Kemudian ada PSI pimpinan Sutan Sjahrir yang mendapatkan 15 kursi dan Partai Sosialis pimpinan Amir Sjarifuddin yang hanya meraup dua kursi.
Di luar perwakilan partai politik, terdapat wakil rakyat non partai yang jumlahnya juga lumayan besar. Pada masa itu, koalisi politik terhadap jalannya roda pemerintahan berlangsung tidak stabil.
Keputusan kabinet tak lebih dari keputusan pimpinan partai politik yang diambil dalam rapat pimpinan sehari sebelumnya. Dari 16 kelompok politik, yakni termasuk non partai, 13 di antaranya meraih jabatan penting di pemerintahan.
Namun dua partai terbesar, yaitu Masyumi dan PNI yang menjadi penentu stabilitas lembaga negara justru kurang terwakili.
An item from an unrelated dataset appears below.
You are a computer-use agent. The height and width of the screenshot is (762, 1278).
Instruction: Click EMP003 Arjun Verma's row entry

Merasa yakin sebagai salah satu organisasi politik langka yang menjadi simpatisan riil di masyarakat, Masyumi hanya bisa menyesali keadaan tersebut.
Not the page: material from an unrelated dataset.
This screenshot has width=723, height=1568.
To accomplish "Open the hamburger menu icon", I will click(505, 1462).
Dalam perjalanan sejarahnya, perolehan kursi Masyumi mengalami penurunan setelah NU keluar dari Masyumi dan menjadi partai politik di pemilu 1955. Pada tahun 1960, Presiden Soekarno membubarkan Partai Masyumi dan PSI karena sejumlah tokohnya dianggap terlibat gerakan PRRI (Pemerintahan Revolusioner Republik Indonesia).